Stated exercise 1: Copy the stretch of the records from the line containing "Task: Click the back arrow circle button" through the end of the records, with both ends included. Leave the pictures out.
Begin Text
The studies that used ANNs to solve a class of problems described by differential equations began as early as the last century. At the initial stages, researchers used a multilayer perceptron and a cost-valuation function for the numerical calculation of ordinary differential equations [
33,
34] and partial differential equations with regular boundaries [
34]. Later, the method was extended to irregular boundaries [
35]. During the next decade, more and more research works appeared with an increased number of parameters and layers of ANNs and with the use of radial-basis neural networks. The next stage in the development of network methods is associated with progress in software, open access to libraries such as the Tensorflow and PyTorch, and the implementation of the automatic differentiation operation [
36] in such libraries.
An important and successful approach in the implementation of the numerical algorithms of differential equations is the use of physics-informed neural networks (PINNs) due to the integration of physical laws directly into the architecture of neural networks. The idea of including previously known information about the physical model in the neural network algorithm belongs to Dissanayake and Phan-Thien [
37]. The first publications about networks that include information about the physical process as a parameter of the regularization of the cost function appeared in 2017. Two years later, a combined version of these articles was published, in which the authors [
38], using the examples of the Burgers, Schrödinger, and Allen–Kahn equations, demonstrated the use of neural networks based on the implementation of physical laws (PINNs) and obtained improved interpolation properties of such networks. However, using PINN in real time is associated with certain difficulties since the network learning is slow and expensive due to the use of optimization algorithm—in particular, gradient descent [
39]. There are also challenges with network scaling [
40], vanishing gradient [
41], solution stuck at local minima, and fine-customizing the PINN learning process, which remains a manual process [
38,
42]. The authors of [
43] tried to improve the effectiveness of the PINN learning process by taking into account the initialization influence factor, and [
44] noted the ability of this network structure to effectively learn on a limited data set. This is particularly important for fractal anisotropic media where data may be limited or difficult to access.
End Text
Begin Extracted data
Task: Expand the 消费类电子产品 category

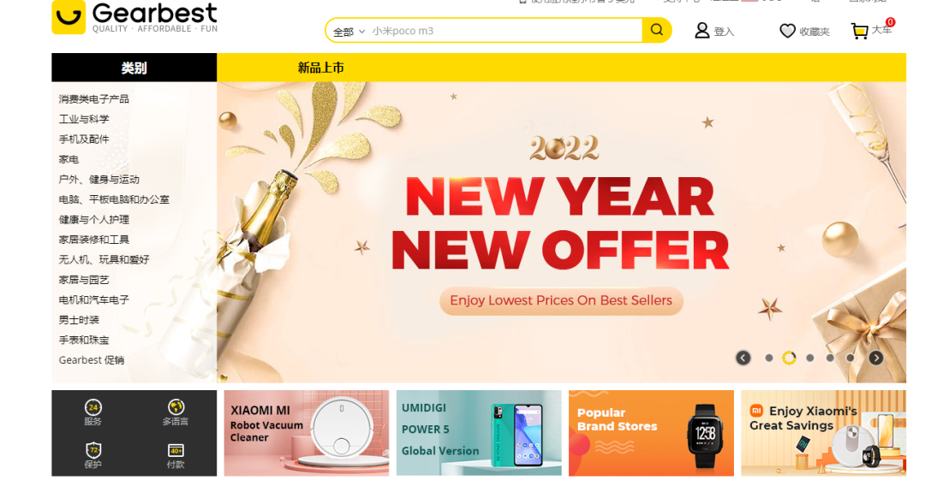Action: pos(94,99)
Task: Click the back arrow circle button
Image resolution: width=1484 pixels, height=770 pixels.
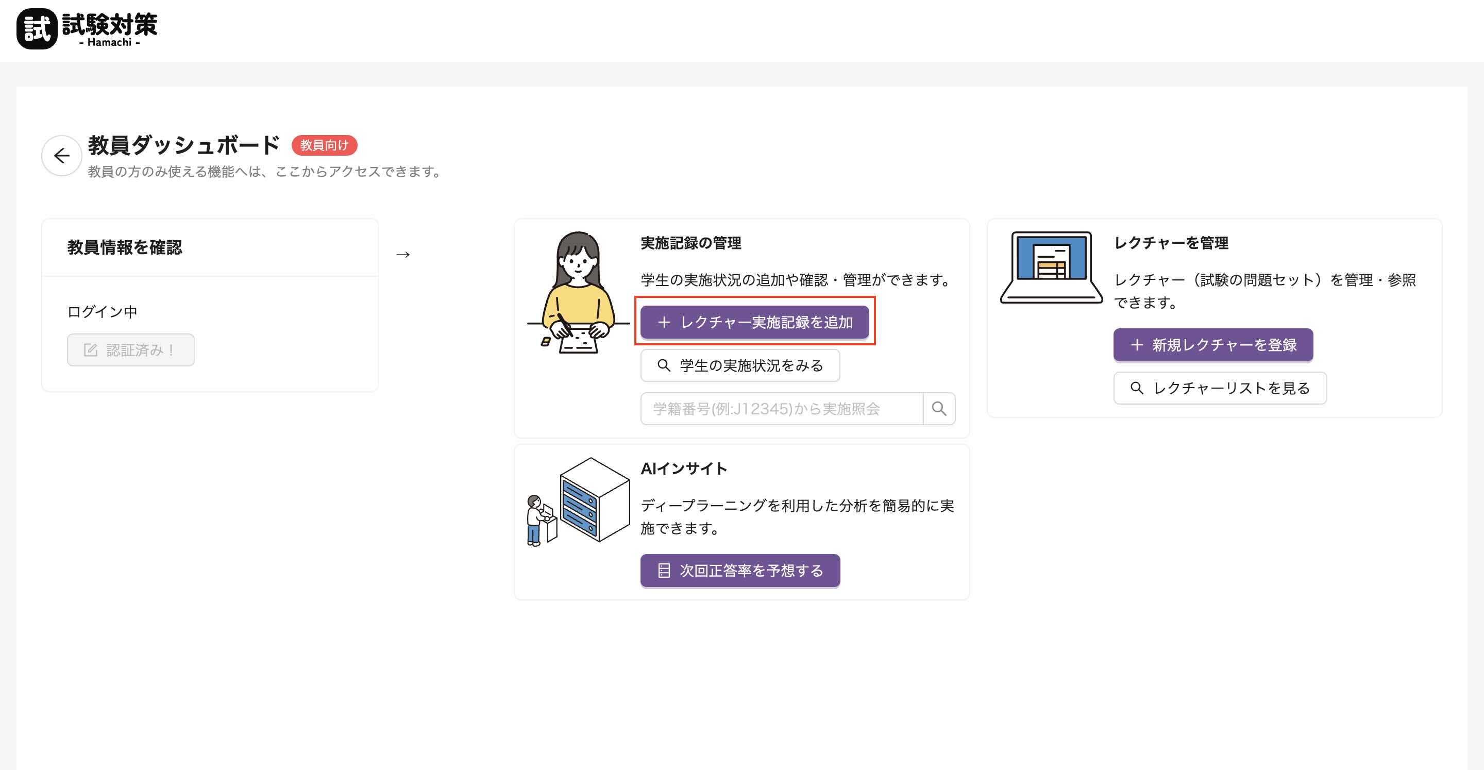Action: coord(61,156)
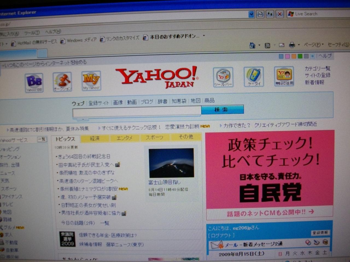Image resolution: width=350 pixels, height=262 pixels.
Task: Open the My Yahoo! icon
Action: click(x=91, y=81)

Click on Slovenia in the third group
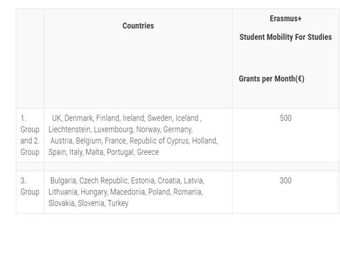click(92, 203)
End Extracted data
Stated exercise 2: Continue the text on neural networks for solving differential equations from where it stops.

Task result 1:
Task: Click the back arrow circle button
Image resolution: width=1484 pixels, height=770 pixels.
Action: coord(61,156)
Image resolution: width=350 pixels, height=262 pixels.
Task: Open the My Yahoo! icon
Action: click(x=91, y=81)

Click on Slovenia in the third group
click(92, 203)

Task result 2:
The authors of [
45] demonstrated that transfer learning can improve the reliability and convergence of PINNs for high-frequency problems, reducing the need for data and training time without increasing the number of network parameters. However, due to the advantages of PINNs, such as consistency with physical constraints, the accuracy of approximation, generalizations, and the ability to learn on sparse data, PINNs have become widely used to solve a diverse class of problems including partial differential equations and integro-differential fractional equations. This applies, in particular, to the study of signal and image processing, associative memory, control and optimization systems, the theory of viscoelasticity, heat-and-moisture transfer solute transport [
46], and even the evaluation of wind loads on bridges [
47]. Additionally, the PINN model effectively solves direct and inverse problems, as shown by studies [
48,
49] on the prediction of frictional contact temperature and the estimation of the input data, states, and parameters of dynamic systems based on limited output data.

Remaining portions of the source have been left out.